National Domestic Workers Alliance (NDWA) is the leading voice for dignity and fairness for millions of domestic workers in the United States. Founded in 2007, NDWA works for respect, recognition and inclusion in labor protections for domestic workers, the majority of whom are immigrants and women of color. NDWA is powered by over 60 affiliate organizations and local chapters and by a growing membership base of nannies, house cleaners and care workers in over 20 states. NDWA has created Alia, an online platform to help domestic workers access benefits, not otherwise granted to them, in addition to proposing a National Domestic Workers Bill of Rights with Senator Kamala Harris and Congresswoman Pramila Jayapal.

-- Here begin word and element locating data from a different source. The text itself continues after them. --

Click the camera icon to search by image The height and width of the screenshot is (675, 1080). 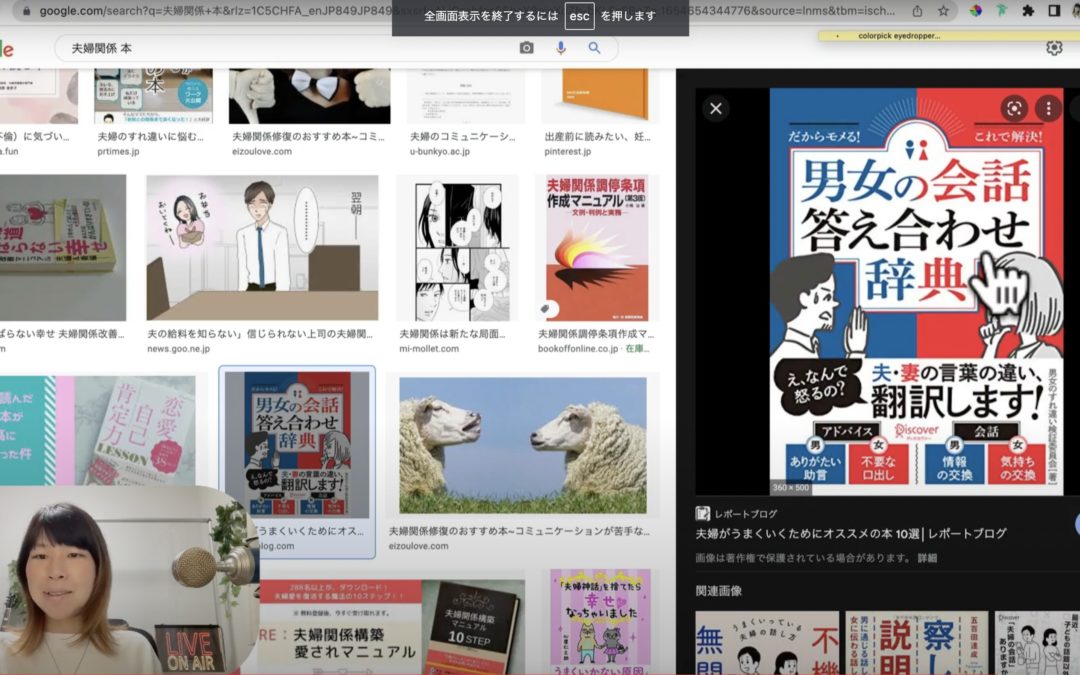pyautogui.click(x=527, y=47)
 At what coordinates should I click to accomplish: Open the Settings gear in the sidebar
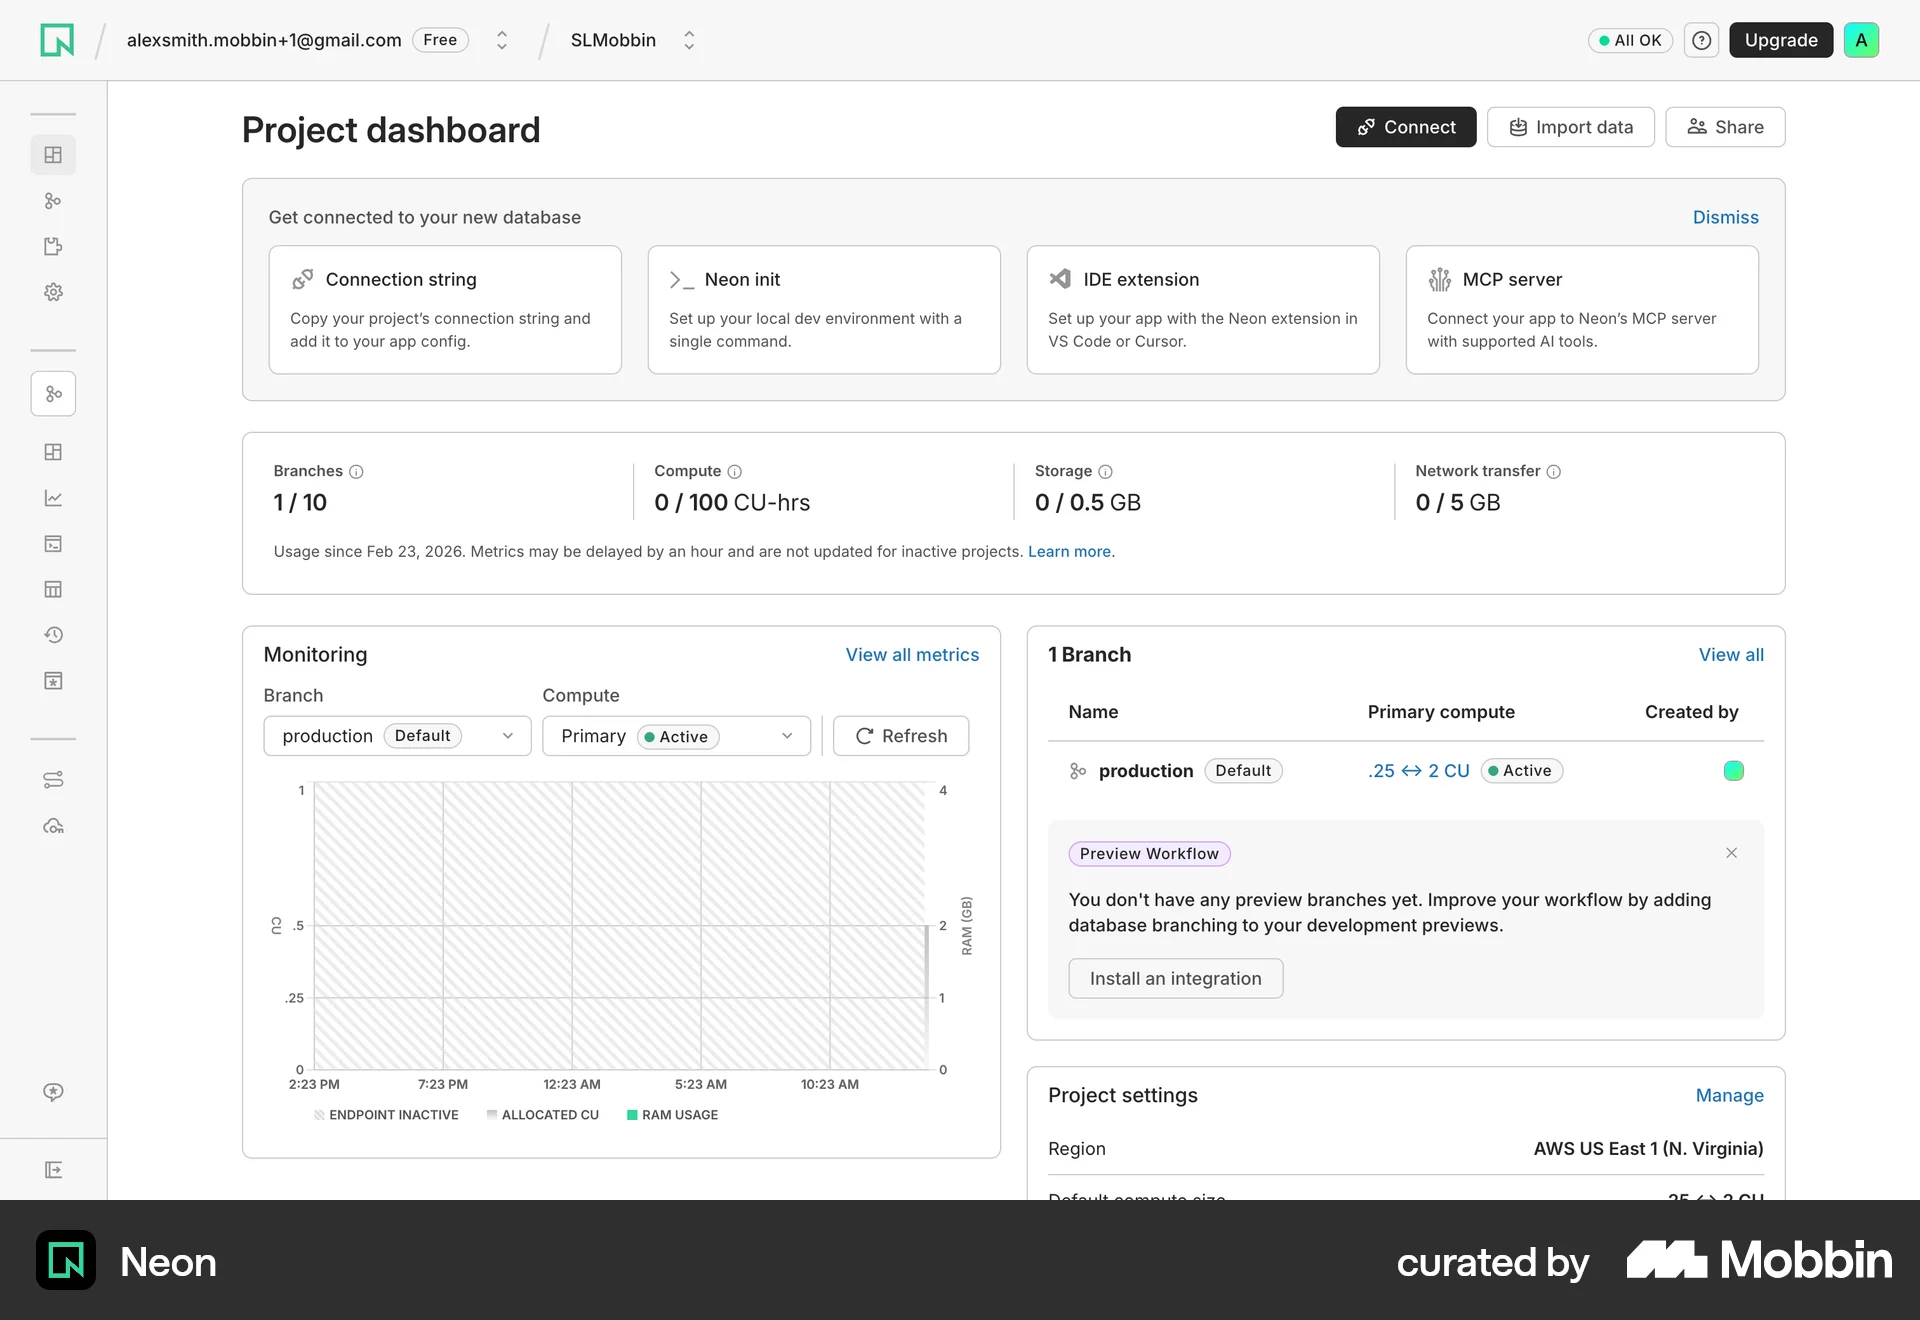[53, 292]
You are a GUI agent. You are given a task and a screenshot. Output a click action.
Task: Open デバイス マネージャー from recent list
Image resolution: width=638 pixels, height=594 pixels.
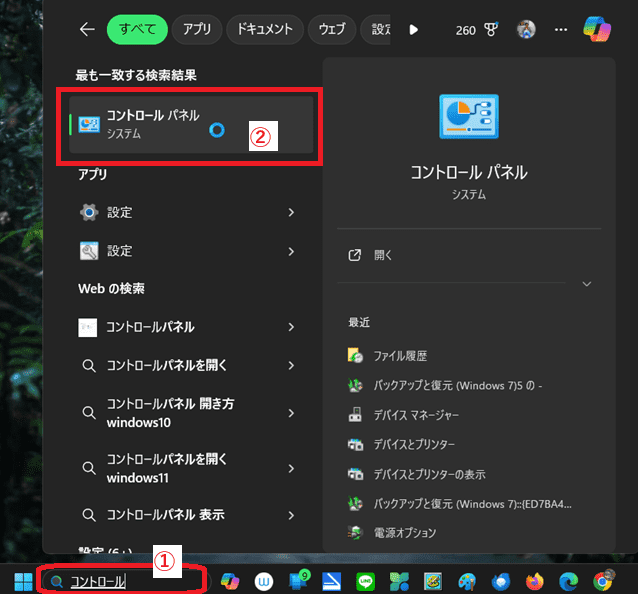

Justice for Migrant Women uses education, public awareness and advocacy in order to ensure that all migrant women are guaranteed human and civil rights, including the freedom of mobility, the ability to live and work with dignity, and the right to be free of threats of violence against them and their families, whether they are migrating across borders, around regions or within states. Justice for Migrant Women was created in 2014 by leading activist, Mónica Ramírez, to further scale the project she created in 2003 as the first legal project in the US focused on sexual harassment and other forms of gender discrimination against farmworker and other migrant women workers.